I permanently moved to Europe (currently in Germany where I grew up long ago), and I needed to ask the forum how is it easiest for a US Citizen to obtain a work-permit if one is not highly educated? Is Spain any easier? Are there _gainful_ jobs that the Spanish don't want which an American will likely be permitted for? Here in Germany I have (4) job offers but its taking much too long for my new work-permit change to be approved or denied, and the Companies who want me will not wait that long. 4 weeks ago I applied for a work-permit change to be a [permanent] Electrician but through a private [Temp]-Agency/Job Service, and there is no telling of any answer. I want to work, have many job offers, but can't legally work yet(=stress-overload).

Are there certain Regions that often give Americans a better chance at a work-permit than other Regions? 

Does anyone know any Americans (without permanent Residency) doing simpler, permanent jobs with little or no work-permit problems anywhere in the EU? In what EU Country can a foreigner utilize Temp-Agencies or similar private Job Service offices? Btw, French is my weakest language (almost zero).

(Please don't laugh) but I even thought of applying for _Asylum_ from the truly criminally oppressive, constitution-ignoring, failed Us {true story too long & inappropriate to discuss here}. Also, I was born in France (but not of EU parents) and people who know & believe my personal situation have been trying to contact the Town Hall where I was born on my behalf, to no avail. Here in Germany one certain Supervisor of Foreigners knows & believes my story but says I will certainly be laughed at {Re: Asylum request} particularly in a pro-Us Military Country as Germany currently is). Does anyone have any positive comments or advice on this? 
**{is there a better internet forum to discuss these matters in?}**

Advocates of my [not uncommon) situation had actually thought I might apply for Citizenship or Asylum in far eastern EU/Balkan areas (or farther east) where I would much less likely be laughed at, then resume my residency trials & tribulations back here in the EU where I can still earn an honest life for myself & eventually raise a Family where my future children will be safe & have adequate opportunity. 

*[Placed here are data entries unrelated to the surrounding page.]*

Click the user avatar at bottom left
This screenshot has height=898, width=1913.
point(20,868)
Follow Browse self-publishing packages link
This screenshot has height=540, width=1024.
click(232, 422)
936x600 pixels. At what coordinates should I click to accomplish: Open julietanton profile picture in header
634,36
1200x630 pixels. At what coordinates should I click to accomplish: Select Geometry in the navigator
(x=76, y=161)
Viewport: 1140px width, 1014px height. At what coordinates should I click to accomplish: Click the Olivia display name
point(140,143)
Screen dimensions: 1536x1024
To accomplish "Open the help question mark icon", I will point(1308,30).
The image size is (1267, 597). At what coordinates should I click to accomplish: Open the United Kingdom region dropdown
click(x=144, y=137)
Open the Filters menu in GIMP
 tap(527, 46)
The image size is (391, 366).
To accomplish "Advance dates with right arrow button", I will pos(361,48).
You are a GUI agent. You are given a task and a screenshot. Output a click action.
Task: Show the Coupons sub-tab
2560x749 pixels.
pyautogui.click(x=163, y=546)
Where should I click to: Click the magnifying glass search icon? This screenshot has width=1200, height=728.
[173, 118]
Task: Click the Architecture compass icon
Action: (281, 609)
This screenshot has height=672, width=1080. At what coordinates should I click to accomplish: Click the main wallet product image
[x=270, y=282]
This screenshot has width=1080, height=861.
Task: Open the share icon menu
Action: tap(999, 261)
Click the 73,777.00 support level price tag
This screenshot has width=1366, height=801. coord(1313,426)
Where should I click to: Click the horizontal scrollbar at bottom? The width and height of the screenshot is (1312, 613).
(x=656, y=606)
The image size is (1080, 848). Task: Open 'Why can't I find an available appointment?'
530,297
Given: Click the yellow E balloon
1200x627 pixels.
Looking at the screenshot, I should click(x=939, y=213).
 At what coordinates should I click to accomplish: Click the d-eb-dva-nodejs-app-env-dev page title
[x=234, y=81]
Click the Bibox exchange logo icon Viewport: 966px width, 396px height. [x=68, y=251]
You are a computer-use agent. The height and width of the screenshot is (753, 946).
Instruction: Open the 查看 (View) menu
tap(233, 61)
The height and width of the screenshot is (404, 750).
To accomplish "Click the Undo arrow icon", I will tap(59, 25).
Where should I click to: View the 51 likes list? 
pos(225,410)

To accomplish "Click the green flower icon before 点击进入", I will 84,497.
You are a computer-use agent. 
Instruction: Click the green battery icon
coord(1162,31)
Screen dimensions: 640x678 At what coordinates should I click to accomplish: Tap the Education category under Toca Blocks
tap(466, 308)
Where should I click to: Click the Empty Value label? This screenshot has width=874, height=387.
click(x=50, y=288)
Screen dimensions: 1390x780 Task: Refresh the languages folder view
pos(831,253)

I have not lived in the Us for many years and I will never go back. Everything I've ever honestly earned there (quite a lot) is long-lost by no fault of mine, and I vehemently feel [it] is no longer a place for most honest, middle-class, god-fearing people; I have *no* Country to go back to if I don't legally obtain my next work-permit or Visa extension somewhere in the EU relatively soon. I can't imagine going back to the dangerous 3rd-world Country where a Human Rights advocate rescued me from earlier this year; I would either die there from Sunburn or violence from Bandits.

Thanks to everyone for your patience as you read this post.

I would greatly appreciate anyone's positive advice as I would do for you (but please no sales pitches for services). Thanks!


----------



## mrypg9 (Apr 26, 2008)

Unforunately there is no positive advice on offer.
Unemployment in Spain is the highest in Europe, at over 21%. You may not have read about the massive demonstrations taking place all over Spain with tens of thousnds demanding work and decent public services...
Under normal circumstances priority is given to EU job applicants and at this point in the economic downturn it is highly unlikely you would be successful in obtaining work here, regardless of skill level. Germany, with its growing economy, is your best bet.
Sorry...


----------